== Page extract

Think about this, if the capital markets can’t figure out the price of a bond how in the heck can a mortgage lender figure out the price of a house and in turn how much they can lend on that house today?

The feeling going around Wall Street today was we will get through this in the next few months--don’t worry this could well be a significant buying opportunity. What else do you think they are going to say about today? There are two concerns that people will be thinking and worrying about over the weekend. First, HOW MUCH WILL THE FED CUT INTEREST RATES AT THE SEPTEMBER 18 MEETING? Second, WILL THE PREVIOUS LOW IN THE MARKET HOLD?

Some people are saying the Fed is behind the curve and a 25 or 50 basis points cut won’t make change. I don’t think the Fed will cut rates any more than 50 basis points because they will fear that anything more will spook the markets. Keep in mind it takes 12 to 18 month for changes in interest rates to work their way through the economy. Any changes in interest rates by the Fed will be more emotional than anything else.

====
== Supplied information

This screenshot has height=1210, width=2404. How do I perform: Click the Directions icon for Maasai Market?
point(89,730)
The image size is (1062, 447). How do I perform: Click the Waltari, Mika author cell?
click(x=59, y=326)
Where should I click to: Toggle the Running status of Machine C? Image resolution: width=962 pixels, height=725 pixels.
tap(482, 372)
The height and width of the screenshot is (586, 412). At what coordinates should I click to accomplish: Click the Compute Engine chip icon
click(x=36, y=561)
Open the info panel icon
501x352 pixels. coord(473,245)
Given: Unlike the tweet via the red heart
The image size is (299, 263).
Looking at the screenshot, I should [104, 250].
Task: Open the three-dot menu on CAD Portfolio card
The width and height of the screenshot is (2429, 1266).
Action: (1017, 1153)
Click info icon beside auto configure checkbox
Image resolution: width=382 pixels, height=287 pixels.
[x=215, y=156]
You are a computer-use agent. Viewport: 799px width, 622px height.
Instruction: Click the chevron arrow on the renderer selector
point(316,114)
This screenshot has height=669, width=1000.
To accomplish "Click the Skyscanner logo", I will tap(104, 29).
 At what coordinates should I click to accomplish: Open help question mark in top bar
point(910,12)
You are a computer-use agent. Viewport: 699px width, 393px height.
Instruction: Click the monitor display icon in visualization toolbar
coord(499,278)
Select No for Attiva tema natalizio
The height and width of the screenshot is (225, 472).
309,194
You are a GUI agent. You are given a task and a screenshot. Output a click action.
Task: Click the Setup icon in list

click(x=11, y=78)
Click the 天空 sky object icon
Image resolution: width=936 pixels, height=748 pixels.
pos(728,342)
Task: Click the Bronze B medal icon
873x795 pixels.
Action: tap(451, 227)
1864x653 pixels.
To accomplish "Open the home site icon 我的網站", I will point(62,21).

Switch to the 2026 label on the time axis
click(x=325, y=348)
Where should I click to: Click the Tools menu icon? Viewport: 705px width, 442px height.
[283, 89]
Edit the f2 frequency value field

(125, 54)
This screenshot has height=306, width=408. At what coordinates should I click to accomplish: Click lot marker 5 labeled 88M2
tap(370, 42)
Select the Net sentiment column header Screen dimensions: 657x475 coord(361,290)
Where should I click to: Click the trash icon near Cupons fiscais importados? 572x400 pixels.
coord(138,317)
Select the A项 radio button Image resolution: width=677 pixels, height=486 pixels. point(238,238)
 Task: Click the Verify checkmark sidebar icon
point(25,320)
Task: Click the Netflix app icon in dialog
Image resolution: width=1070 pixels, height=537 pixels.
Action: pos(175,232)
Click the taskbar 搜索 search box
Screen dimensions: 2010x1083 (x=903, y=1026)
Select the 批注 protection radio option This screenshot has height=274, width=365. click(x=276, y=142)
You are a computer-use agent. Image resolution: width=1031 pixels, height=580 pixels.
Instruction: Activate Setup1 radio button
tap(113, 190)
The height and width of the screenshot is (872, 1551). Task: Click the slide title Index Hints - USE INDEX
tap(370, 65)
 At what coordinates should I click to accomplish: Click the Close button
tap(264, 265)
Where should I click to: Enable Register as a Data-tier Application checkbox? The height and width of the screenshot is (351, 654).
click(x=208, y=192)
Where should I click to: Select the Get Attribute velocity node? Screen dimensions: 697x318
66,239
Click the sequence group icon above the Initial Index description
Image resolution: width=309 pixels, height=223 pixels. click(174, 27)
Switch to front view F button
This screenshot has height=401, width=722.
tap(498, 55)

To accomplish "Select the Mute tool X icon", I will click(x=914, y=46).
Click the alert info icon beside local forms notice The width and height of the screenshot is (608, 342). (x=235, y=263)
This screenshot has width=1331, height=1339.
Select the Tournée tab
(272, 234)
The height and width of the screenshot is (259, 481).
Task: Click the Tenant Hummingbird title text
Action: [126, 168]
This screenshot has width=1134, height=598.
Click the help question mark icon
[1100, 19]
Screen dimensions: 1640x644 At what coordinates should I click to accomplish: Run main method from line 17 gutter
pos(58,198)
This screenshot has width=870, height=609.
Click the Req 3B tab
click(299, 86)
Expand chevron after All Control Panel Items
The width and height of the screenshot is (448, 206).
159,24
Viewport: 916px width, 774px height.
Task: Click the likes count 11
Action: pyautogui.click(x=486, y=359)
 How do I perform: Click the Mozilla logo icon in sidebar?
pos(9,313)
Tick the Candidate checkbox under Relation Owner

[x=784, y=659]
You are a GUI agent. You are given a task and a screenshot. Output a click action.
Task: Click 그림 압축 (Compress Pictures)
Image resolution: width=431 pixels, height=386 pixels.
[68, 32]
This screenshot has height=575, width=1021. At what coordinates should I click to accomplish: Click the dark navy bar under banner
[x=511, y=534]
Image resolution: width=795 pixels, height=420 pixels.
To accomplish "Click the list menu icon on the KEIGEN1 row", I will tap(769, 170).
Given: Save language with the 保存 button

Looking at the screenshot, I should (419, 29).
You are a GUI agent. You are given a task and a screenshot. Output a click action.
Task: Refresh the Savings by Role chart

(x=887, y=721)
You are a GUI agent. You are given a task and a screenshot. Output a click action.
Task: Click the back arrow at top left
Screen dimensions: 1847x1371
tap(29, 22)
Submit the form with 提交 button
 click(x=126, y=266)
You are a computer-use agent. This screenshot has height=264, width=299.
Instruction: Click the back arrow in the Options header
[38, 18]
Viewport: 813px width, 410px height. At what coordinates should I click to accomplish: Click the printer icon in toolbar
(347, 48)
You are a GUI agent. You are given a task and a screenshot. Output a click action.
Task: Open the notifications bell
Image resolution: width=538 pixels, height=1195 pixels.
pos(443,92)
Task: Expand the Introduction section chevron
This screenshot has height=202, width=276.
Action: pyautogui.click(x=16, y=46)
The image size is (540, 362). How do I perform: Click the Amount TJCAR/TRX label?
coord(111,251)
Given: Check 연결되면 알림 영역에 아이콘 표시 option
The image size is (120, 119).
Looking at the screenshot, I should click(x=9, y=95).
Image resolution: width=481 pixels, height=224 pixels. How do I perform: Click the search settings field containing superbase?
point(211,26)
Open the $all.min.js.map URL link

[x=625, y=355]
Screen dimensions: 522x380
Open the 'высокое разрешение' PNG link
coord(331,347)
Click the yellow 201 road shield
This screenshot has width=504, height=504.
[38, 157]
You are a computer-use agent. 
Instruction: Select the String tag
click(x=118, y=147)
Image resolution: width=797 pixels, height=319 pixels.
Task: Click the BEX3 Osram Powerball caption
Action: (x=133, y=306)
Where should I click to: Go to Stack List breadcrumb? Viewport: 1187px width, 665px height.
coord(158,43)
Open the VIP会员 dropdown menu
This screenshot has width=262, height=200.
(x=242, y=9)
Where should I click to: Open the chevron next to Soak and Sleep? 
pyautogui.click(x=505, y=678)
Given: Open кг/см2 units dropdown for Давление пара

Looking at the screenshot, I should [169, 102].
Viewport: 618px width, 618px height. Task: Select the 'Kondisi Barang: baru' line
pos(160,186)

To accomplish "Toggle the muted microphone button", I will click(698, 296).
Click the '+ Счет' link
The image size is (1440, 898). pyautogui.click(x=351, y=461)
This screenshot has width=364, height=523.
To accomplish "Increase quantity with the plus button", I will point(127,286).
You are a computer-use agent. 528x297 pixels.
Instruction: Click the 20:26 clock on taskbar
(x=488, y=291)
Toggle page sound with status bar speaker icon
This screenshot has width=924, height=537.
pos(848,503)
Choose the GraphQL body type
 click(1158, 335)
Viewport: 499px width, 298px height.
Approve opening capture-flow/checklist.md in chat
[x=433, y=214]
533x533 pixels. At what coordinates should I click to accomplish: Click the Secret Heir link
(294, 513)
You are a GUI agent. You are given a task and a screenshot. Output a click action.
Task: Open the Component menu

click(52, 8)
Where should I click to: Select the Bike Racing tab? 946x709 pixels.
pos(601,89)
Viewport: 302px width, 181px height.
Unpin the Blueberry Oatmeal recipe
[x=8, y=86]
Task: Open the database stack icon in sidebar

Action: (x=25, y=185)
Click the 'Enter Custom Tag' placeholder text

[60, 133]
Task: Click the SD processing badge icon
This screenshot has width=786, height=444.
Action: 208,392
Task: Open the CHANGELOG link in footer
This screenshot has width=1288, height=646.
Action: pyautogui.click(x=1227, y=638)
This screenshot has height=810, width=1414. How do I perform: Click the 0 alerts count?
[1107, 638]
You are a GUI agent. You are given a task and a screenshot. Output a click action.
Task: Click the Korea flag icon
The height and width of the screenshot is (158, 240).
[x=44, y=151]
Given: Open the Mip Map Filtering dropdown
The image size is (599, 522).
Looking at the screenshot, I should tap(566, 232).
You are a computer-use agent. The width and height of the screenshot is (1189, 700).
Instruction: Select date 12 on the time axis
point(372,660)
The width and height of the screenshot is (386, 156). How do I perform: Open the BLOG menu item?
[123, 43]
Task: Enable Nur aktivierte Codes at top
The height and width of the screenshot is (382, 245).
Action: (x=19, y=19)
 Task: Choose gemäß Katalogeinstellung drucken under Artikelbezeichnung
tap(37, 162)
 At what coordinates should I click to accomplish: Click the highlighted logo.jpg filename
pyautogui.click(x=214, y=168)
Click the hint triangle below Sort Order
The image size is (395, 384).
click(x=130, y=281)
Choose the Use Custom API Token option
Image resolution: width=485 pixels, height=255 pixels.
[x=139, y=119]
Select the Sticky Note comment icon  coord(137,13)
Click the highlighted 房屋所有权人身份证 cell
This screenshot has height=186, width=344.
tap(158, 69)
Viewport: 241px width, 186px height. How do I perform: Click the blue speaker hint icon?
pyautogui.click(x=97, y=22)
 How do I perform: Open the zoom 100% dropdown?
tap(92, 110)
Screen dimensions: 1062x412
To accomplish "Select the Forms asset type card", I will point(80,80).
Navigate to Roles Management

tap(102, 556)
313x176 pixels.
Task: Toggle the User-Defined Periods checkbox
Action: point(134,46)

====

- [Instruction A]: In the market commentary, how long is it said to take for changes in interest rates to work their way through the economy?
- [Instruction B]: Write out the part of the market commentary starting with "Think about this, if" and going on through "THE MARKET HOLD?".
Answer using only the text.

- [Answer A]: 12 to 18 months.

- [Answer B]:
Think about this, if the capital markets can’t figure out the price of a bond how in the heck can a mortgage lender figure out the price of a house and in turn how much they can lend on that house today?

The feeling going around Wall Street today was we will get through this in the next few months--don’t worry this could well be a significant buying opportunity. What else do you think they are going to say about today? There are two concerns that people will be thinking and worrying about over the weekend. First, HOW MUCH WILL THE FED CUT INTEREST RATES AT THE SEPTEMBER 18 MEETING? Second, WILL THE PREVIOUS LOW IN THE MARKET HOLD?